Bipartite graph has a vertex with all incident edges in some perfect matching

Question

Let $G$ be a bipartite graph with a perfect matching. Prove that $G$ has a node $v$ for which every edge incident to $v$ belongs to a perfect matching.

I don't think that this question is true if all the edges incident to $v$ belongs to the same perfect matching.

My attempt: Suppose $v$ is not incident to any perfect matching of $G$. This implies that $G$ cannot have a perfect matching, which is a contradiction.

Am I on the right way, thanks for your comment.

Answer 1

I believed that the answer has been explained sufficiently by a previous post.

I will however expand on the explanation on some of the steps since there appears to still be some confusion.

Let $G=(U,V,E)$ be the bipartite graph, with $U$ and $V$ being the two partitions in the bipartite graph, and $E$ the edges.
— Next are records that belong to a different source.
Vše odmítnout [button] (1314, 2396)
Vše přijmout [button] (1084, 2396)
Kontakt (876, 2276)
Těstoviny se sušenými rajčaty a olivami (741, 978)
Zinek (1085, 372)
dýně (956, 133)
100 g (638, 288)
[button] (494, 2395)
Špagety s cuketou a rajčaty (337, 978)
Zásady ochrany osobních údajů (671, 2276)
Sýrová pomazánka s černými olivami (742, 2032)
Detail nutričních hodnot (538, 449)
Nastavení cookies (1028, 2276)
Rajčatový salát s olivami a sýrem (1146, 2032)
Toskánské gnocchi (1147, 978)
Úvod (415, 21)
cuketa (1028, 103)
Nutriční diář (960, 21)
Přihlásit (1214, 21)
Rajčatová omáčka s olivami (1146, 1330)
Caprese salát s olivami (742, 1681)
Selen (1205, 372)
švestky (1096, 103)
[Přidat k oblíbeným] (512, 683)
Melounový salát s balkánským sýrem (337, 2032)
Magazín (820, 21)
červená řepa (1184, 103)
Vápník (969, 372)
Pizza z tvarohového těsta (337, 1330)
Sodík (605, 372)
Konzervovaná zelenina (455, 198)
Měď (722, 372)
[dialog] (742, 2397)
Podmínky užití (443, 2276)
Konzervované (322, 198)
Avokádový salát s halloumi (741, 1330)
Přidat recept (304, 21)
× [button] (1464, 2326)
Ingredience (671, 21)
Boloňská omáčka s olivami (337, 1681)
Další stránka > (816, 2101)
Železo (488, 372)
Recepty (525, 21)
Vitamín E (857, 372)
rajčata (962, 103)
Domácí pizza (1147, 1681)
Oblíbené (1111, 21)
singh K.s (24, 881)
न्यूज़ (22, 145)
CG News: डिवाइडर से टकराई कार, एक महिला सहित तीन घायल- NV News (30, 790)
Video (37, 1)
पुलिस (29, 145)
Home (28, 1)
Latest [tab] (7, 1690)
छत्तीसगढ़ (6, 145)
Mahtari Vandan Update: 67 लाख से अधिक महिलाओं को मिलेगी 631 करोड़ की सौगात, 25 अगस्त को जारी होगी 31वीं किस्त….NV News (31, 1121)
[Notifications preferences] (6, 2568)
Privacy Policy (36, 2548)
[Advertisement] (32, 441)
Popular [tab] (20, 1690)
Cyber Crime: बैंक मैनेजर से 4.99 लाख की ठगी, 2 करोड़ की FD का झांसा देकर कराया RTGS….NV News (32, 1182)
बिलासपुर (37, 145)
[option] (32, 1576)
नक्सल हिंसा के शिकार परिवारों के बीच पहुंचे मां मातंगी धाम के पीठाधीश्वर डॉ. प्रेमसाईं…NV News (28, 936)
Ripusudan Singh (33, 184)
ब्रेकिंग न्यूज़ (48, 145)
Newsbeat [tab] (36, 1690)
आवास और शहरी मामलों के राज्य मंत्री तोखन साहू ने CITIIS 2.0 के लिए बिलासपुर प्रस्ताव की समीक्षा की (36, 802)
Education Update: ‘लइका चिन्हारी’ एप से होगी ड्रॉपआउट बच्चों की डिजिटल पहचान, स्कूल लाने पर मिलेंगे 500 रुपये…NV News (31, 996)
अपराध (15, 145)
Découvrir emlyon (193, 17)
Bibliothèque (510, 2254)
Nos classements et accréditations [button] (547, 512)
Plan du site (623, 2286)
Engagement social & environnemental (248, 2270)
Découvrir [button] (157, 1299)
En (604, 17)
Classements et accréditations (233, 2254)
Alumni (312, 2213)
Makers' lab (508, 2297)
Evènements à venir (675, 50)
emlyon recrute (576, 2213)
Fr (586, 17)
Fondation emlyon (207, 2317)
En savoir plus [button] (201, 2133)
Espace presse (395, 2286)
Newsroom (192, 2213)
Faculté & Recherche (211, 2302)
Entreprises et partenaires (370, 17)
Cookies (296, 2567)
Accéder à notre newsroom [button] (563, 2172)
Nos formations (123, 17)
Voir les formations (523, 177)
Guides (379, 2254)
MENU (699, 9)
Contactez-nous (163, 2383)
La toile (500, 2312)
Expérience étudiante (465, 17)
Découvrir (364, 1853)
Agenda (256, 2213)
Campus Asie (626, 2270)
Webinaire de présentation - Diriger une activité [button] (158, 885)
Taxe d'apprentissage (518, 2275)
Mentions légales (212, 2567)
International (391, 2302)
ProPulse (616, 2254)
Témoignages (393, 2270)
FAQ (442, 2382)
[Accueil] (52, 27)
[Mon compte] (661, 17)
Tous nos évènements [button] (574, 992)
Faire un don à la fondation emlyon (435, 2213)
By supposition, a perfect matching exist in the graph.

• Let $M$ be some perfect matching.
• Take any vertex $v \in V$. Set $v_0 = v$. Assume it has an edge $\{v_0,u_0\}$ that does not belong to any perfect matching (otherwise you are done), where $u_0$ is the other vertex incident to that edge.
• Let $v_1$ be a neighbour of $u_0$ in $M$ (i.e. $u_0v_1\in M$).
• Now pick an edge of $\{v_1,u_1\}$ that does not belong to $M$. If this does not exist, this meant that $v_1$ has all its incident edges in a perfect matching and you are done.
• Therefore, you can repeat these steps to get a sequence $v_0,u_0,v_1,u_1,v_2,\ldots$ alternating between $V$ and $U$, and also edges between them alternating between $E \setminus M$ and $M$.
• Because the graph is finite, you will find $v_i = v_j$ (or $u_i = u_j$) for some $i < j$, and let $i$ and $j$ be the first such pair.
• Observe that you got an alternating cycle, which means the complement of the cycle (containing $\{v_0,u_0\}$), combined with the unused edges in $M$ is also a perfect matching and you are done.